The evil that men do lives after them;
The good is oft interred with their bones;
So let it be with Caesar. The noble Brutus
Hath told you Caesar was ambitious:
If it were so, it was a grievous fault;
And grievously hath Caesar answer'd it.
Here, under leave of Brutus and the rest, —
For Brutus is an honorable man;
So are they all, all honorable men, —
Come I to speak in Caesar's funeral.
He was my friend, faithful and just to me:
But Brutus says he was ambitious;
And Brutus is an honorable man.
Related Characters: Mark Antony (speaker), Julius Caesar, Marcus Brutus
Related Symbols: Body, Blood, & Pain, Rome
Page Number: 3.2.82-96
Explanation and Analysis:

Lorem ipsum dolor sit amet, consectetur adipiscing elit, sed do eiusmod tempor incididunt ut labore et dolore magna aliqua. Ut enim ad minim veniam, quis nostrud exercitation ullamco laboris nisi ut aliquip ex ea commodo consequat. Duis aute irure dolor in reprehenderit in voluptate velit esse cillum dolore eu fugiat nulla pariatur. Excepteur sint occaecat cupidatat non proident, sunt in culpa qui officia deserunt mollit anim id est laborum.

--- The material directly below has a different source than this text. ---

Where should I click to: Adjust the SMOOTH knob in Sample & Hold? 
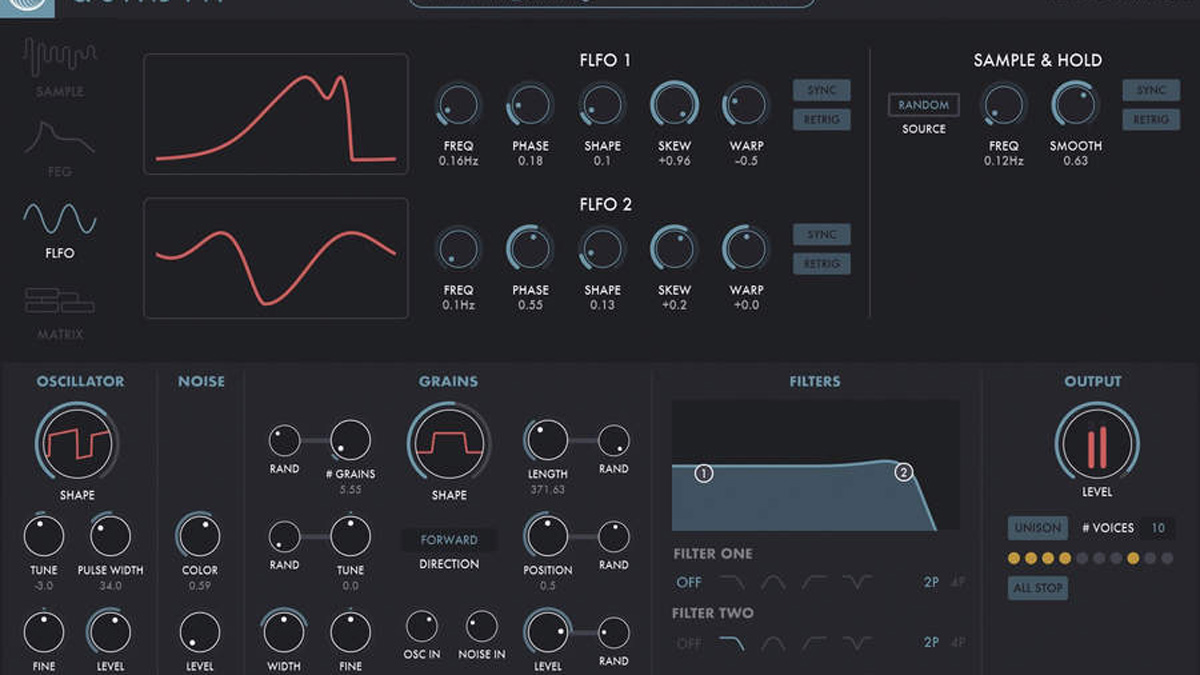tap(1075, 105)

Lorem ipsum dolor sit amet, consectetur adipiscing elit, sed do eiusmod tempor incididunt ut labore et dolore magna aliqua. Ut enim ad minim veniam, quis nostrud exercitation ullamco laboris nisi ut aliquip ex ea commodo consequat. Duis aute irure dolor in reprehenderit in voluptate velit esse cillum dolore eu fugiat nulla pariatur. Excepteur sint occaecat cupidatat non proident, sunt in culpa qui officia deserunt mollit anim id est laborum.

Act 5, scene 5 Quotes
This was the noblest Roman of all
All the conspirators, save only he,
Did that they did in envy of great Caesar;
He only, in a general honest thought,
And common good to all, made one of them.
His life was gentle; and the elements
So mix'd in him that Nature might stand up
And say to all the world, "This was a man."
Related Characters: Mark Antony (speaker), Julius Caesar, Marcus Brutus
Related Symbols: Body, Blood, & Pain, Rome
Page Number: 5.5.74-81
Explanation and Analysis:

Lorem ipsum dolor sit amet, consectetur adipiscing elit, sed do eiusmod tempor incididunt ut labore et dolore magna aliqua. Ut enim ad minim veniam, quis nostrud exercitation ullamco laboris nisi ut aliquip ex ea commodo consequat. Duis aute irure dolor in reprehenderit in voluptate velit esse cillum dolore eu fugiat nulla pariatur. Excepteur sint occaecat cupidatat non proident, sunt in culpa qui officia deserunt mollit anim id est laborum.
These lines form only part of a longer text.